At present the number of resident pupils was something under forty. The marvel was how so many could be accommodated in so small a house. Two fair-sized bedrooms, and a garret in which the servants could not be persuaded to sleep, served as dormitories for the whole school; the younger children sleeping two together.

Waymark did not reside on the premises. For a stipulated sum of thirteen pounds per quarter he taught daily from nine till five, with an interval of an hour and a half at dinner-time, when he walked home to Walcot Square for such meal as the state of his exchequer would allow.
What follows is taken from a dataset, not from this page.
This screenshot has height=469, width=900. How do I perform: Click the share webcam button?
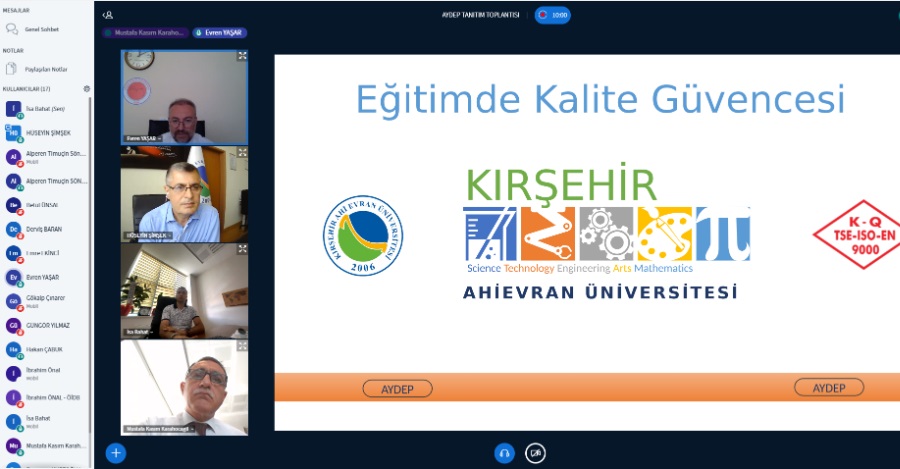click(x=536, y=453)
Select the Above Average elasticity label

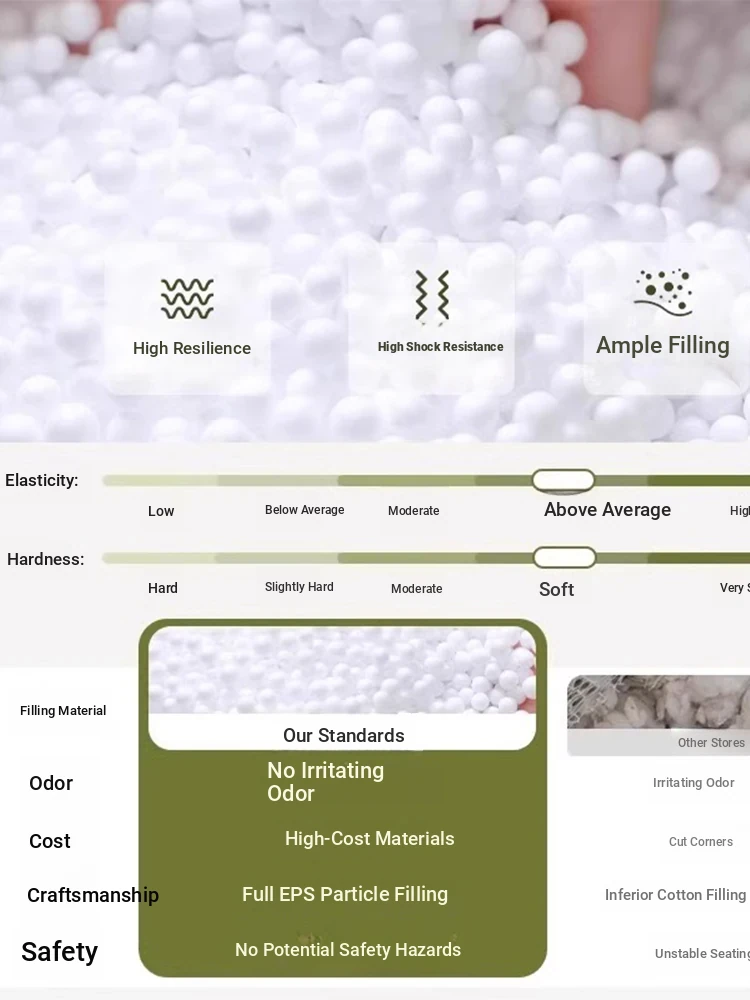[x=607, y=510]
Waymark occupied a prominent place in Dr. Tootle's prospectus. As Osmond Waymark, B.A.,—the degree was a bona fide one, of London University,—he filled the position of Senior Classical Master; anonymously he figured as a teacher of drawing and lecturer on experimental chemistry. The other two masters, resident, were Mr. O'Gree and Herr Egger; the former, teacher of mathematics, assistant classical master, and professor of gymnastics; the latter, teacher of foreign languages, of music, and of dancing. Dr. Tootle took upon himself the English branches, and, of course, the arduous duty of general superintendence. He was a very tall, thin, cadaverous, bald-headed man. Somehow or other he had the reputation of having, at an earlier stage in his career, grievously over-exerted his brain in literary labour; parents were found, on the whole, ready to accept this fact as an incontestable proof of the doctor's fitness to fill his present office, though it resulted in entire weeks of retreat from the school-room under the excuse of fearful headaches. The only known product of the literary toil which had had such sad results was a very small English Grammar, of course used in the school, and always referred to by the doctor as "my little compendium."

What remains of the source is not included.